Exercise: Return, unchanged, every line from the start of the rows through the line containing "tap(570, 567)", with both ends included.

Data extract:
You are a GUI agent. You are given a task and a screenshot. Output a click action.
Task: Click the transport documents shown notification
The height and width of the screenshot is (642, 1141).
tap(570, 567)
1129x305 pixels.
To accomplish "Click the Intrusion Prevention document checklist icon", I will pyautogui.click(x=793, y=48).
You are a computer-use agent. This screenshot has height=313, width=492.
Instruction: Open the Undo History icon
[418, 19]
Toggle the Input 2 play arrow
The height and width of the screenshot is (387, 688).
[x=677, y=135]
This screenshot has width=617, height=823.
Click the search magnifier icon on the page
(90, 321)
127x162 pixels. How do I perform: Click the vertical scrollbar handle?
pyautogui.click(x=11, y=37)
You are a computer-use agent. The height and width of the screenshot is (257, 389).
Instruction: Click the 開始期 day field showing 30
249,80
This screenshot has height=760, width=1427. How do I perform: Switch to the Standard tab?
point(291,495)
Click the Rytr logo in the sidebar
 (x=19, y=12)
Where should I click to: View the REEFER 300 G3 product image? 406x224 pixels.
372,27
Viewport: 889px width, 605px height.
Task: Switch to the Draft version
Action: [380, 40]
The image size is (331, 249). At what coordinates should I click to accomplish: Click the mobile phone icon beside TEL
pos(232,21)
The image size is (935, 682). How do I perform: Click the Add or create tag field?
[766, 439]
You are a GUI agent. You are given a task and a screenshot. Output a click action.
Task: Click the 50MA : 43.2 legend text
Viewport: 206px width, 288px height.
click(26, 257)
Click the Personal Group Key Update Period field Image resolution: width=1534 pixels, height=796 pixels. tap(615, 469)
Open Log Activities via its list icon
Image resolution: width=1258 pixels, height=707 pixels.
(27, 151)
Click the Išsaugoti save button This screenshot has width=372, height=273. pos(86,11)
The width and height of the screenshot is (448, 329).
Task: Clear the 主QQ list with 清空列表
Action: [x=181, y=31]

Output:
You are a GUI agent. You are given a task and a screenshot. Output a click action.
Task: Click the transport documents shown notification
The height and width of the screenshot is (642, 1141).
tap(570, 567)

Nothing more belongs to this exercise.